### Consegna 1
Ricopia senza alcuna modifica le righe dei record qui sotto, dalla riga che contiene "Mark email unread" alla riga che contiene "tap(608, 717)", entrambe incluse.

### Testo fornito
L’articolo 32 della L. 183/2010 (c.d. Collegato lavoro ) disciplina le modalità e i termini per l’impugnazione dei licenziamenti individuali nonché i criteri di determinazione della misura del risarcimento nei casiin cui è prevista la conversione del contratto a tempo determinato in contratto a tempo indeterminato.

Al comma 1 (che sostituisce i commi 1 e 2 dell’articolo 6, della L. 604/1966) si prevede che l’impugnazione del licenziamento avvenga, a pena di decadenza, entro sessanta giorni dalla ricezione, in forma scritta, della sua comunicazione ovvero dalla comunicazione dei motivi, con qualsiasi atto scritto anche extragiudiziale, purché idoneo a rendere nota la volontà del lavoratore, anche attraverso l’intervento dell’organizzazione sindacale.

Tale impugnazione è inefficace se entro i successivi 270 giorni  il ricorso non è depositato nella cancelleria del tribunale competente o non viene data comunicazione alla controparte della richiesta di tentativo di conciliazione o arbitrato. Inoltre, viene fatta espressamente la possibilità di produrre nuovi documenti formatisi dopo il deposito del ricorso.

Infine, qualora la conciliazione o l’arbitrato non vadano a buon fine, il ricorso deve essere presentato entro 60 giorni dal rifiuto o mancato accordo.

Si fa presente che l’articolo 2 comma 54, del D.L. 225/2010, recante la proroga di termini previsti da disposizioni legislative, ha stabilito che, in sede di prima applicazione, acquistano efficacia a decorrere dal 31 dicembre 2011 le disposizioni relative al termine di sessanta giorni per l’impugnazione del licenziamento sopra esposte.

 

Il comma 2 disponeche la nuova disciplina sull’impugnazione dei licenziamenti trovi applicazione in tutti i casi di invalidità del licenziamento.

I commi 3 e 4 precisano che i termini previsti al comma 1 per l’impugnazione del licenziamento si applicano anche:

a)   ai licenziamenti che presuppongano la risoluzione di questioni attinenti alla qualificazione del rapporto lavorativo ovvero alla legittimità del termine apposto al contratto ;

b)   al recesso del committente nei rapporti di collaborazione coordinata e continuativa, anche a progetto, di cui all’art. 409, n. 3 del c.p.c. ;

c)    al trasferimento del lavoratore subordinato da un’unità produttiva ad un’altra, ai sensi dell’articolo 2103 c.c ;

d)   a tutte le tipologie di contratti di lavoro a tempo determinato. In particolare, vengono richiamate le disposizioni che fanno riferimento ai contratti di lavoro a tempo determinato disciplinati sia dal D.Lgs. 368/2001 sia dalla disciplina previgente, nonché all’azione di nullità del termine apposto a tale tipo di contratto ;

e)   alla cessione del contratto di lavoro ai sensi dell’articolo 2112 del codice civile ;

f)     in ogni altro caso in cui, compresa la somministrazione irregolare (art. 27 del D.Lgs. 276/2003), si chieda la costituzione o l’accertamento di un rapporto di lavoro in capo a un soggetto diverso dal titolare del contratto.

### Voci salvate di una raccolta
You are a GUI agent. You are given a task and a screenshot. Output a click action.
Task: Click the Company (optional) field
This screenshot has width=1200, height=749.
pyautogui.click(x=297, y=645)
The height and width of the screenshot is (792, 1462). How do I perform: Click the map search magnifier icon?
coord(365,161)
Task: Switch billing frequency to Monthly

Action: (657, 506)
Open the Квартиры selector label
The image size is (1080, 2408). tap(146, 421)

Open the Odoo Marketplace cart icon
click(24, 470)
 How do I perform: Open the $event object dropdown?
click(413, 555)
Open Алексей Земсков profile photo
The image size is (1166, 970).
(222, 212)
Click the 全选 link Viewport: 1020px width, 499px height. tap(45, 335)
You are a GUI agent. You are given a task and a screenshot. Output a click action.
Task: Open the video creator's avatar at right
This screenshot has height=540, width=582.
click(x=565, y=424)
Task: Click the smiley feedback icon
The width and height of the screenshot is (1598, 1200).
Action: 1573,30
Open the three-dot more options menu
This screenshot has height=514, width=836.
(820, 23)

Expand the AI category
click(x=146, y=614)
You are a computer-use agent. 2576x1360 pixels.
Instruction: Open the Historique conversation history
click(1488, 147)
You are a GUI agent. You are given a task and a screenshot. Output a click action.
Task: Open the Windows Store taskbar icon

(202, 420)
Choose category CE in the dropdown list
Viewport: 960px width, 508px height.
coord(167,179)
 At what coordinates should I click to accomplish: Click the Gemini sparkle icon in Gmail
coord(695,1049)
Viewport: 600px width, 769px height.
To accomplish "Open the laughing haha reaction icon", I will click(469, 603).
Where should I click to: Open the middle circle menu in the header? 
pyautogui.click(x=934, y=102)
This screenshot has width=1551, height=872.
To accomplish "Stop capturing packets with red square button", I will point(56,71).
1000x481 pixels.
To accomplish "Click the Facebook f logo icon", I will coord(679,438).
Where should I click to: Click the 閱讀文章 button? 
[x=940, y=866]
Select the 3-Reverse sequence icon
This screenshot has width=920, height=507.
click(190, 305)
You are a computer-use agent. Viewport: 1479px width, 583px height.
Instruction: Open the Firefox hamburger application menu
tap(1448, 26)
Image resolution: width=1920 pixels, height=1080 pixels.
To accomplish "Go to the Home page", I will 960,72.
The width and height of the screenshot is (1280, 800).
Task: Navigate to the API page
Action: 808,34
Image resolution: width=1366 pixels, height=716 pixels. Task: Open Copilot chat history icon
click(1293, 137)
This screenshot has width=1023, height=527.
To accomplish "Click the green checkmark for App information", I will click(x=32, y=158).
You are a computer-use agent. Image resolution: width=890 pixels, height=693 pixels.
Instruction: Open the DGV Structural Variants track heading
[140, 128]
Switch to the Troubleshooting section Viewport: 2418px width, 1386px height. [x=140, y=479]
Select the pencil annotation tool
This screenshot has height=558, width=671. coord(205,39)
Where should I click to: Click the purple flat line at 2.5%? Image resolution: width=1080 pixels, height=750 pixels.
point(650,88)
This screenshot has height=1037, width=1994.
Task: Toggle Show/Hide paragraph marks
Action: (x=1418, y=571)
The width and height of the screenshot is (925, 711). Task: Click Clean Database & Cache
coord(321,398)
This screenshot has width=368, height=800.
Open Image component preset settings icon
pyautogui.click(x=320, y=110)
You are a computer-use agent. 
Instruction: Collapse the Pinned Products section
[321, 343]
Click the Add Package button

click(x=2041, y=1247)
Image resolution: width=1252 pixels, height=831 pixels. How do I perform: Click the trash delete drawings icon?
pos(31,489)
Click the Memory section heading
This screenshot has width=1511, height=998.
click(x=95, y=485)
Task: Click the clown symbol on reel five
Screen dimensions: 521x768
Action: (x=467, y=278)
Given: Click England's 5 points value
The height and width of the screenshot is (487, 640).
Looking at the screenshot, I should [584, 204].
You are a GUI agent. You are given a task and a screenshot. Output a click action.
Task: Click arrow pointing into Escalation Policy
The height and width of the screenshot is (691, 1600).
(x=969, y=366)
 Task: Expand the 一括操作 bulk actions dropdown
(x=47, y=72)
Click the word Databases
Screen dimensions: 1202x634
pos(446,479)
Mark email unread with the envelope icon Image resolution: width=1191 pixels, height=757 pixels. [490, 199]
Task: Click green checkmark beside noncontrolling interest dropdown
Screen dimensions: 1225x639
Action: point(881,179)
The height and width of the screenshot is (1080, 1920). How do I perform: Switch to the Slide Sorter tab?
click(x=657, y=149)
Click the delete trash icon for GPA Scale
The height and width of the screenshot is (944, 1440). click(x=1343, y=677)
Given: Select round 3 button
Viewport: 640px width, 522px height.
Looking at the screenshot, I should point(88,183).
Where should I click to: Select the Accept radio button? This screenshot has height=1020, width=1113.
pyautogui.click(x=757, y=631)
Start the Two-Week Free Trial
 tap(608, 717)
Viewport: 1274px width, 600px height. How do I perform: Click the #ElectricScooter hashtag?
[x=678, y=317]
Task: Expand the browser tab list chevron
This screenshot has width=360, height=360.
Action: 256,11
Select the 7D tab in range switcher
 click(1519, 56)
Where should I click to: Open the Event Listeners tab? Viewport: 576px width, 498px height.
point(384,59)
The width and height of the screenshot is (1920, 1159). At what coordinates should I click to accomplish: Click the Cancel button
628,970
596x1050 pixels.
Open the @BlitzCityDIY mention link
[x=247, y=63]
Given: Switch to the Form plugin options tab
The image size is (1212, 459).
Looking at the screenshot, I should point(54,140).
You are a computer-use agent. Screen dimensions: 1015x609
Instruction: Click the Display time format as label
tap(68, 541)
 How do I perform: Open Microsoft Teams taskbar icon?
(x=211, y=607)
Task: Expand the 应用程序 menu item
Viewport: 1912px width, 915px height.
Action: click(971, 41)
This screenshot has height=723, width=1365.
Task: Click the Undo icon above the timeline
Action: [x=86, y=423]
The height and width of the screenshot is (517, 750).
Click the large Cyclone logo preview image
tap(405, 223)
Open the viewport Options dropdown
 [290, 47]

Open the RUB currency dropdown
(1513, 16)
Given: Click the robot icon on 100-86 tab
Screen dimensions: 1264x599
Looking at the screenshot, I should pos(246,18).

### Consegna 2
Traduci in inglese questa frase del testo sull'impugnazione dei licenziamenti: «Infine, qualora la conciliazione o l’arbitrato non vadano a buon fine, il ricorso deve essere presentato entro 60 giorni dal rifiuto o mancato accordo.»

### Risultato atteso 1
Mark email unread with the envelope icon Image resolution: width=1191 pixels, height=757 pixels. [490, 199]
Task: Click green checkmark beside noncontrolling interest dropdown
Screen dimensions: 1225x639
Action: point(881,179)
The height and width of the screenshot is (1080, 1920). How do I perform: Switch to the Slide Sorter tab?
click(x=657, y=149)
Click the delete trash icon for GPA Scale
The height and width of the screenshot is (944, 1440). click(x=1343, y=677)
Given: Select round 3 button
Viewport: 640px width, 522px height.
Looking at the screenshot, I should point(88,183).
Where should I click to: Select the Accept radio button? This screenshot has height=1020, width=1113.
pyautogui.click(x=757, y=631)
Start the Two-Week Free Trial
 tap(608, 717)

### Risultato atteso 2
Finally, if conciliation or arbitration does not succeed, the claim must be filed within 60 days of the refusal or the failure to reach an agreement.